Condujo de nuevo a los nuevos jinetes fuera; toda la tribu se había reunido a la puerta de la casa de Gereint.
—Su hora conoce sus nombres —anunció y sonrió ante el clamor que se levantó tras sus palabras.
Luego entregó a sus familias a Barth y a Navon.
—Dormid ahora —les ordenó a ambos, aunque sabía cómo pasarían aquella mañana y estaba seguro de que no le harían caso. ¿Quién podía dormir en un día semejante?

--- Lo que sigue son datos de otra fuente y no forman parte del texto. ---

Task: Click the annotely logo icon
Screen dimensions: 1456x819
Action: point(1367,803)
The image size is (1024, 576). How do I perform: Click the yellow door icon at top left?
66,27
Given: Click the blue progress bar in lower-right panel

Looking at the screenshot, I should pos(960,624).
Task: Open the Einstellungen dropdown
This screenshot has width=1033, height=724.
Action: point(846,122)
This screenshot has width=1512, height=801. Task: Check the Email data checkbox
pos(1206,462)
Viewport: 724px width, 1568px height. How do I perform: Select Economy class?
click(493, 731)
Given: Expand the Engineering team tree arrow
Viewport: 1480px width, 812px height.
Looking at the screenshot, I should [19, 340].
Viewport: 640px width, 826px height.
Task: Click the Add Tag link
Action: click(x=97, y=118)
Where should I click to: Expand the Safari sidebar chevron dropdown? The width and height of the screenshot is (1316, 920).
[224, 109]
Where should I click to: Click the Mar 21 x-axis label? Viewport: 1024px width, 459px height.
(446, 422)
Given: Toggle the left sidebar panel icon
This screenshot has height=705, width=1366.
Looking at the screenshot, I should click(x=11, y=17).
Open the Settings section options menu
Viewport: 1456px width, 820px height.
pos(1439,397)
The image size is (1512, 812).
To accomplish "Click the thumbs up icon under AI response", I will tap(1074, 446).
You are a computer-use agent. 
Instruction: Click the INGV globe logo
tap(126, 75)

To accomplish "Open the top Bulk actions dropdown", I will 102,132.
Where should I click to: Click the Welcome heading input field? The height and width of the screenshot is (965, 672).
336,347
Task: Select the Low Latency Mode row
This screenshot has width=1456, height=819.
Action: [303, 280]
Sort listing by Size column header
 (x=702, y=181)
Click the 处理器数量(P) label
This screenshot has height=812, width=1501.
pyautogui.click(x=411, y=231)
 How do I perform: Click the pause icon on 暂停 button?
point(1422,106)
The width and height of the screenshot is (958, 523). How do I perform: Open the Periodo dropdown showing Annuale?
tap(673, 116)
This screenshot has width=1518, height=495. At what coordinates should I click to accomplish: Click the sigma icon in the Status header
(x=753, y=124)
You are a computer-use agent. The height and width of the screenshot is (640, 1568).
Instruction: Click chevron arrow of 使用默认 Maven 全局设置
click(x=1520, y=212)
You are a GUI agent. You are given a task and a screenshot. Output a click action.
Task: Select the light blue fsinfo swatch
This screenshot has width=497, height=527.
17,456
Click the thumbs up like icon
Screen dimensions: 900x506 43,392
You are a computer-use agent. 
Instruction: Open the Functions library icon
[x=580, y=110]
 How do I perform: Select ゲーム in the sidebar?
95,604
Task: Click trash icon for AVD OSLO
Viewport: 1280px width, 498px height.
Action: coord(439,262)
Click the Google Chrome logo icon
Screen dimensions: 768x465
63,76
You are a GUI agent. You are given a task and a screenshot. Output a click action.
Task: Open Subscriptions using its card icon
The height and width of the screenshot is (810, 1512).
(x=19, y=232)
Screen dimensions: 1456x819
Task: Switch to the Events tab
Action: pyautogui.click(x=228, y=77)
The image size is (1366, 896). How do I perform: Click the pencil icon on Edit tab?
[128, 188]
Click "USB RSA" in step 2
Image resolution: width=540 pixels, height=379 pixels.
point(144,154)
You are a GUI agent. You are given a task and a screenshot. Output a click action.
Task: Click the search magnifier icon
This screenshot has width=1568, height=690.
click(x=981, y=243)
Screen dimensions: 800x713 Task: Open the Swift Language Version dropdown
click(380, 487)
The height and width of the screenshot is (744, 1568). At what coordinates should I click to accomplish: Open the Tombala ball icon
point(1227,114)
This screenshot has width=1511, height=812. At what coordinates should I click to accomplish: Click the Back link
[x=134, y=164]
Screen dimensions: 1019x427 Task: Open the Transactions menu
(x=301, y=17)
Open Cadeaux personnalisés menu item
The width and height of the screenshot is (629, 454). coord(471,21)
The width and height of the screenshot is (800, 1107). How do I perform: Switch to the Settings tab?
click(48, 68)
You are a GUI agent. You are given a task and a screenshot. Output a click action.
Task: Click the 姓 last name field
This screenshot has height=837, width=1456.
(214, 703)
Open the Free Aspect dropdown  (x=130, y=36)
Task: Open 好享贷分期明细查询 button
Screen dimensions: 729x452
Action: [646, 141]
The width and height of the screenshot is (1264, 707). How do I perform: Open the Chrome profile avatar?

Levon sí lo había hecho, recordó; pero él había pasado tres noches en el bosquecillo y había regresado de su ayuno exhausto, física y espiritualmente; su ayuno había sido difícil y largo, como correspondía al que algún día sería jefe de la tribu.
Pensativo, contempló cómo su pueblo se dispersaba y entonces entró de nuevo en la oscuridad de la casa de Geteint. Nunca había luz en su casa, fuera cual fuese el campamento que ocuparan.
—Todo está en orden —dijo Ivor, sentándose en cuclillas junto al anciano.
Gereint asintió con la cabeza.
—Todo está bien, creo. Los dos cumplirán con su deber, y Barth seguramente aún más.
Era la confidencia más íntima que le había hecho acerca de lo que había visto en los neófitos. Ivor se maravillaba siempre ante el don y el poder del chamán.
Todavía recordaba la noche en que lo habían cegado. Ivor era aún un niño, le faltaban cuatro veranos para ver a su halcón, pero como único hijo de Banor había sido llevado con los hombres para que lo viera. Durante toda su vida el poder estaría simbolizado por los salmodiantes cantos y por la luz de las antorchas que oscilaban bajo las estrellas del solsticio de verano aquella noche cerrada.
Durante algunos momentos los dos hombres permanecieron sentados en silencio, cada uno de ellos sumido en sus propios pensamientos; luego Ivor se levantó.
—Debería hablar con Levon acerca de la cacería de mañana —dijo—. Dieciséis eltors, creo yo.
—Por lo menos —confirmó el chamán en tono quejumbroso—. Podría comerme un eltor entero yo solo. Hace mucho que no celebramos un banquete, Ivor.